Okay, you all just better take care what you wish for…I may just pull out a tearjerker to balance the scales.
Take this for example:
Friday night Angela, Abby, and I drove to Vancouver, WA for Jamey G. and his 5th birthday party on Saturday! It was quite the affair, lots of swimming and presents and cake. It was a lot of fun. You can see more of it at Jamey’s Flickr Site.
The uncommon excitement for us started at 9:45 Friday night. We rolled into the Salmon Creek Motel, booked online with 2 out of 5 stars. Budget room for a budget trip right? We got more than we bargained for.
Rolling up it was obviously a cut-rate affair. Abby was being extremely good but it was two hours after bedtime and she was just getting wound up.
We get our key and move the car to the back of the glorified shack, under the stairs, next to the dumpster and the abandoned car. The rain dripping like a Shakespearean tradgedy. Hopped up on Monster Energy, I dutifully unpacked my girls.
Thinking to myself.
Hm that’s funny, the smell in here reminds me of the FourPlex in the Highlands?
Keep unpacking, ignoring my animal instinct to flee.
Oh wise one, keeper of the crystal ball and bearer of enough common sense to know when enough is enough (ala Joe Lake hiking trip circa 2001).
We are not staying here.
One thing I have learned in the last 5 years is when you hear that command in her voice, something is really wrong. It has a period at the end of it, not a question mark or ellipses. It just is. (For those of you doing the math…that is right, I only first learned it 2 + years in).
Abby, dopey and tired: Where are we going?
Daddy, just plain dopey: We are going to change rooms honey.
Why?
Cause Mommy has a crystal ball for things like this.

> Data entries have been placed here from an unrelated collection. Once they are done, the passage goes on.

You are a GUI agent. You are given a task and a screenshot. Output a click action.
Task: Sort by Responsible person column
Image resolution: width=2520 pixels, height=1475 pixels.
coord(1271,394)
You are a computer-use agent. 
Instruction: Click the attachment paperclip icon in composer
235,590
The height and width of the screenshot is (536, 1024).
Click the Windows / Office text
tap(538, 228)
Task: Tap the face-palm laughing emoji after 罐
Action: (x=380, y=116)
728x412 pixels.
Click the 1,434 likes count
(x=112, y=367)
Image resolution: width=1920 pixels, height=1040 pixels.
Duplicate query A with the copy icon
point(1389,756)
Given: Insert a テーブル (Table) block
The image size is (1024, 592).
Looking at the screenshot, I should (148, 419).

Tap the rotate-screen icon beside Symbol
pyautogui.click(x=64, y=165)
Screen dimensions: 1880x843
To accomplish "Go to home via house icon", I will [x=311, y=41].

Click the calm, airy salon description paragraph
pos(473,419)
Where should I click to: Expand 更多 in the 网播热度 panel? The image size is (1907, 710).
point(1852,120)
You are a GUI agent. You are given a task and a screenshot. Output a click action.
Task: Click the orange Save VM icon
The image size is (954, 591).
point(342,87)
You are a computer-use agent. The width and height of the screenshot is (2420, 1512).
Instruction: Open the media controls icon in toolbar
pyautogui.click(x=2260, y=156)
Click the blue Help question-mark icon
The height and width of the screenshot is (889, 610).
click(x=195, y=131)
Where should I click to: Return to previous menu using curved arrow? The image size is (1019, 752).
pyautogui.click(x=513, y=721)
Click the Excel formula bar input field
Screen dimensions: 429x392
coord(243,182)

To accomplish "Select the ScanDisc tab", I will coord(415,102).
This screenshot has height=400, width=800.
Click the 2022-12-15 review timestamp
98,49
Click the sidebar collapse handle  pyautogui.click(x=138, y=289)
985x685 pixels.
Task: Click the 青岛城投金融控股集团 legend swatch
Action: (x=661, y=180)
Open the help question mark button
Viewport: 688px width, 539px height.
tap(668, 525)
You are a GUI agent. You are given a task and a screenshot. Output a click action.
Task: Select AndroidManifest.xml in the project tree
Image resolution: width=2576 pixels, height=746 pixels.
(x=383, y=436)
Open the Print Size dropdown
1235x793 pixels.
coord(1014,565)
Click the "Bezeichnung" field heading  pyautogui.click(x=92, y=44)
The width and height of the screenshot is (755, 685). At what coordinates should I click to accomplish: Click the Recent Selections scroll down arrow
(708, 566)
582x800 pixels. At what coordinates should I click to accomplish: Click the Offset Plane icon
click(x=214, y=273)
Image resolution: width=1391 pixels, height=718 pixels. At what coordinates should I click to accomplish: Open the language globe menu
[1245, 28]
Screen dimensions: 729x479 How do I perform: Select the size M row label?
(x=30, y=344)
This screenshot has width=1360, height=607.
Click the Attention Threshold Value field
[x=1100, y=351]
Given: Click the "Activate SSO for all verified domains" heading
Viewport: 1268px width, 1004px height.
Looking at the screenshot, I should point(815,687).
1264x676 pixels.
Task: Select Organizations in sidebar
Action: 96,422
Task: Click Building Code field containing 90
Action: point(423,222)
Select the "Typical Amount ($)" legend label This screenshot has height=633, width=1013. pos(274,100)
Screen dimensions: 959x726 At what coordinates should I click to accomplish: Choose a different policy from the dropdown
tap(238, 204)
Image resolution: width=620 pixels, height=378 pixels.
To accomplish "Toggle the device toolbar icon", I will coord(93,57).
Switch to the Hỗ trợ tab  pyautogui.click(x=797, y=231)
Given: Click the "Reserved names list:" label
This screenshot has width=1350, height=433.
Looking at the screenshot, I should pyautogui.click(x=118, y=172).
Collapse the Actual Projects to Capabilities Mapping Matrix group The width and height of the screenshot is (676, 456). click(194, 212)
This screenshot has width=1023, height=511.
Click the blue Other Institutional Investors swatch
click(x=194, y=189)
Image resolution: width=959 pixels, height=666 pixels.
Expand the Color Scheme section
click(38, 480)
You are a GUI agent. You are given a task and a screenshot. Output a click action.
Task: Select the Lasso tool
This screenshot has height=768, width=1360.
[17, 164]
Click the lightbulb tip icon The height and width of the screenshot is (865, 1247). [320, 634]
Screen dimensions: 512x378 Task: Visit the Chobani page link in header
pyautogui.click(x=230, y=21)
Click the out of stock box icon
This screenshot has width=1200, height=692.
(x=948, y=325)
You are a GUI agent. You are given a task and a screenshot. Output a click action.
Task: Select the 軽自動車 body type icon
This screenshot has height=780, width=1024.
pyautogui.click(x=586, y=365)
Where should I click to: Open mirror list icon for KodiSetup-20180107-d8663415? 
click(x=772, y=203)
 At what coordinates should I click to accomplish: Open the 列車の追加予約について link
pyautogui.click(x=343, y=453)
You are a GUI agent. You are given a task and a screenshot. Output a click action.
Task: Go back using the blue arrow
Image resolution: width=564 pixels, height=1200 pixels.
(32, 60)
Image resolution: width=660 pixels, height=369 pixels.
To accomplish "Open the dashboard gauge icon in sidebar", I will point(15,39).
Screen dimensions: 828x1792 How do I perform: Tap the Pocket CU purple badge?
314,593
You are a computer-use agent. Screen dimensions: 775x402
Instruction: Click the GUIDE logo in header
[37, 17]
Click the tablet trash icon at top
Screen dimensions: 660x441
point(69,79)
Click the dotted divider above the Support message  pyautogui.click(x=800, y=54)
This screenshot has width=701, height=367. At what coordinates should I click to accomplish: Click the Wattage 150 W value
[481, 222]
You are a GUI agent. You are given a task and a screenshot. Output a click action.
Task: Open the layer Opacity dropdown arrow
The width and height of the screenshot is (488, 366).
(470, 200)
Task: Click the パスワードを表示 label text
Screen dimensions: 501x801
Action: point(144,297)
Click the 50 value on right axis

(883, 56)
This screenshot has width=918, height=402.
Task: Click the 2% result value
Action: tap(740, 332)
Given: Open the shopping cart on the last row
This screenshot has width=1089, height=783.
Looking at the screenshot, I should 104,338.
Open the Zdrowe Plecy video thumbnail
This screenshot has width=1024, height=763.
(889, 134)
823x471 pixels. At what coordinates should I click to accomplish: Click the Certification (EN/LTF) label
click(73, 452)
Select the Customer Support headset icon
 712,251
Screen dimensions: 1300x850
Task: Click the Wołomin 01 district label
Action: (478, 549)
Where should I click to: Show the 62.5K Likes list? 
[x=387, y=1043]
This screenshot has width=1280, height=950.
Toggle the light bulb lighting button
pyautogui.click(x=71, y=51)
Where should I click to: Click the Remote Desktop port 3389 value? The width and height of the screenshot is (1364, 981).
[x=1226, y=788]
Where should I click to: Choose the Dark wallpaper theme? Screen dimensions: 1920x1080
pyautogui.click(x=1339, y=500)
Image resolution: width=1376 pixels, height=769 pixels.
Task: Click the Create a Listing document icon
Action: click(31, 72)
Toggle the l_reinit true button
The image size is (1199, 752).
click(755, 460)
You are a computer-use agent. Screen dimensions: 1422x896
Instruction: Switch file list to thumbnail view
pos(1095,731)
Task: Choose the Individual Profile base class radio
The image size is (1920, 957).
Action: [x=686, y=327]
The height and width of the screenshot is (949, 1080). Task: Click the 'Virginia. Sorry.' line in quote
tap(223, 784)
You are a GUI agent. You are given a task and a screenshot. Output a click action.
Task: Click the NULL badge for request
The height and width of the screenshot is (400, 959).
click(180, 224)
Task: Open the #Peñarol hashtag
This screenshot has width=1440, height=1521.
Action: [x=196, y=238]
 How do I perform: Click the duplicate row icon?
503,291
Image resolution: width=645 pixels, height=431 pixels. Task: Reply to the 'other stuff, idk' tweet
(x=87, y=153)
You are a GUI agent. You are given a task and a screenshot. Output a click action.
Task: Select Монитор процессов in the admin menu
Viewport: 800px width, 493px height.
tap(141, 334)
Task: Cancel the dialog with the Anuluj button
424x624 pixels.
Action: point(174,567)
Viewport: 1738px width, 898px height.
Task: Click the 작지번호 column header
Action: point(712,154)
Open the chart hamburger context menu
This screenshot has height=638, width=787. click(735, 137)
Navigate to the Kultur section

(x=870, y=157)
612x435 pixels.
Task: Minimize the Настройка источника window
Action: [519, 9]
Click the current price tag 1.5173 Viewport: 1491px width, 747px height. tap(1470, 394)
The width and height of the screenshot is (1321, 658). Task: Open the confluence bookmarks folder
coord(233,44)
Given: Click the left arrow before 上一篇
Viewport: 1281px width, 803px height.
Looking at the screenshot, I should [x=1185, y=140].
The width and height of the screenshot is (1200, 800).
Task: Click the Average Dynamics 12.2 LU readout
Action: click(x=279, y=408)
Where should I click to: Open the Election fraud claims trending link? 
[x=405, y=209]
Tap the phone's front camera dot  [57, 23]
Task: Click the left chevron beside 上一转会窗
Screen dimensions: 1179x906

I didn’t really say that, mind you, but I am the one telling this story now so I can festoon it with whatever clever witticisms I came up with 10 minutes after the fact that I wish I would have said at the time. To be clear, I was thinking that, at least.
So I approached the front desk and used the best line in the book. They never tell you this perk comes with the package when you marry, but I am telling you now, if you aren’t married, it is one of the best perks outside of…well…children. The Blame Shifting Perk.
My wife is really creeped out by that room back there. Is there any way we can get switched to a compar….
Oh sure, (she hastily shot me a knowing look)
Room 26, right next to the office.
I thought to myself, ‘She is so kind. She knows what it is like to have a wife who gets creeped out easily by abandoned cars. Or she at least knows about The Blame Shifting Perk. And no charge! I am such a great negotiator.’
Again, there you go ignoring the instincts Dopey.
Right next to the office, all lit up, next to the friendly lady that stays up all night next door to meet wayward travellers. What could be better?
What could be worse. It is fortunate The Crystal Ball never lets down it’s guard.
A quick round trip to the bathroom in this gigantic, incomparable upgrade is met with a sneer.
Abby: “Can I jump on the bed?” more of a statement really as she is already actively partaking.
Daddy: Unpacking the car.
Mommy: Straight from bathroom reconnaissance performs due diligence on the sheets.
Daddy: Just setting down the last bag and closing the door.
Abby: b O u N c I n GThere are HAIRS in the sheets.
There it is again, that sound? That surety of position that ends in a simple, unstated period.
I lean in for a closer look and notice more. Only a three year old can add the necessary clarity.
there’s HAIRS and BOOGIES in THEBED!
Angela says: What are we going to do?
Now this, as approximately half of you know, really means ‘what are YOU going to do because I have done my part, I have paid attention to my crystal ball, I haven’t ignored my instincts And there is no way on this green earth I am putting my baby in either of these ginormous beds And I will take action if necessary but I am allowing you this one chance to atone for your cheapness.’
I weakly offer some options.
“We can sleep on top of the beds?”
“Or maybe the floor?”
Abby: Again a small voice of reason. She must get it from her mother. Like it’s a game she says:
C’mon Mom! Let’s get ANOTHER hotel!
Shake it off. Listen to yourself. Listen to Abby. The window of atonement is rapidly closing.
Dopey? Hello, McFly? You are not backpacking across Europe. If this is grossing YOU out think about what it must be like in reality.
Without another syllable I strode out and back to the front office where I laid it on the line, no blame shifting this time (maybe I am growing?).
I got a refund.
Maybe it was the look in my eye or maybe it was the true knowledge behind that previous ‘knowing look’ the lady had launched only minutes before.
If she was a good at poker she would have read my tell. She could have kept her $45 and I would have taken it as a cheap lesson. There was no way we were staying there that night.
So for the third time that night we ( I ) packed the car, we drove up the road to The Shilo Inn and a mere two hours after we rolled into town Abby was sleeping soundly in a clean and comfortable bed, her soft little blonde hair strewn on a clean pillow.
In May she will share a clean pillow with her baby brother or sister.